The Yukon T1D Support Network is comprised of volunteers who work diligently to ensure Yukon residents with Type 1 Diabetes receive the best health care available. One component of this care is the individualization of glucose monitoring; we believe that the means in which one manages glucose is personal because each individual understands what works best for them. For many persons with T1D, Continuous Glucose Monitors (CGMs) have revolutionized how they manage their glucose levels and these devices are incorporated into their standard of care.
We have been consistent in our message to Yukon Government: all persons with T1D should be able to access CGMs. This has been a steady communication that has been greatly supported by both the Official Opposition and the Third Party. Third Party Leader Kate White provided a thoroughly researched motion for full CGM coverage in the Legislative Assembly in Spring of 2019. Official Opposition Leader Stacey Hassard and caucus member Scott Kent have regularly pressured Yukon to provide full CGM coverage for all Yukon residents with T1D.
In addition to these bipartisan efforts, there have been grassroots efforts to ensure CGMs are made available, largely through a two-year project with Yukon Government. The Yukon T1D Support Network entered into a pilot project to offer CGM provisions for adults aged 19-25, and through fundraising efforts we have provided partial CGM coverage to older adults who have expressed interest in receiving CGMs. At the terminus of our pilot, we were informed that Yukon sole-sourced an evaluation team from outside of the territory (the hiring of which was in contravention of Minister Pauline Frost’s statement of Tuesday, November 5, in which she stated that the Yukon T1D Support Network would be included in the hiring process). In initial conversations that were had with the hired team, it was clear that there was no comprehensive understanding of T1D and the role that CGMs hold in management of the disease. We spoke to the team on three occasions, and final results of the stunted six-week evaluation showed that our involvement had largely been as viewed as token, as had the engagement of our adult CGM population.

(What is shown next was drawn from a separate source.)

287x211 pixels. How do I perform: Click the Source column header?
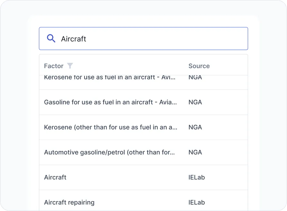pos(199,66)
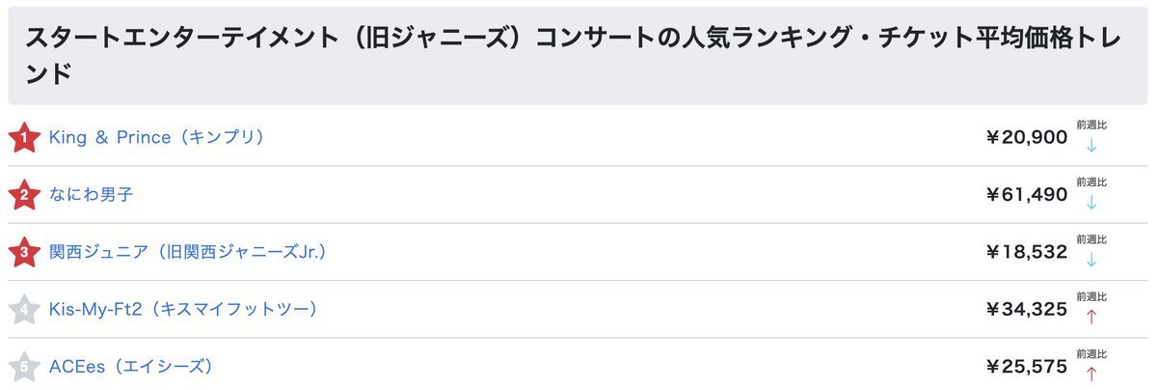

Why does this matter? It is of consequence because a population with disability was not adequately consulted on a project that directly affects their daily lives. It is of importance because a cursory evaluation helped to formulate Yukon Government’s decision to implement a partial measure of CGM coverage, dismissing the criticality of CGMs in the lives of adults and solely committing to children’s coverage.
In Yukon’s precipitance effort to pass spring 2020 budget, leverage was obtained by ceding to one request of both Opposition parties. To pass budget, Yukon Party requested Continuous Glucose Monitors be funded for all Yukon residents with Type 1 Diabetes, and on March 19 they stayed until wee hours of the night to ensure that this request was granted. Among others, Stacey Hassard, Scott Kent, Jonas Smith, and Ted Laking were present to hear Premier Silver’s commitment to fund CGMs for all persons with T1D. This commitment was layered, as it was to provide permanent CGM coverage for children and a CGM program for adults. Unfortunately, in scramble to execute an undemocratic and wholly partisan budget, Yukon Government removed the word ‘continuous’ from its commitment to the adult glucose monitoring program. We believe that this omission was based upon the recommendation of well intentioned junior staffers who based their directions on an evaluation that had limited scope and a tight timeline.
So hopeful were we that we initially failed to recognize the exclusion of the word ‘continuous’; it was only a period of time after government’s commitments were relayed that we were notified that an adult program may not be of the ‘continuous’ form. We did press government on this issue and were informed that they would adhere to evidence on CGMs. This is a curious position to hold, as rich, qualitative and quantitative, Yukon-based, adult T1D evidence that could have been garnered during an evaluation was impeded, if not dissuaded. Rather, the evidence that Yukon Government seeks is non-existent; so rapidly changing is CGM technology that it is counterproductive to make requisite. We are not attempting to assuage evidence as a necessity. We mean to emphasize that local and empirical evidence does exist and Yukon Government has, thus far, squandered opportunity to use jurisdictional data as key information.
Removing the word ‘continuous’ disheartens us as it is layered in myriad ways Yukon Government has failed to listen to citizens with Type 1 diabetes. We are incredibly thankful that the The Yukon Party, in its sole request to meet government’s demands to pass budget, advocated fully on behalf of those with disability. We are hopeful that Yukon Government will engage in transparent and fulsome engagement with the Yukon T1D Support Network in effort to ensure that Continuous Glucose Monitors are accessible to ALL Yukon residents with Type 1 Diabetes.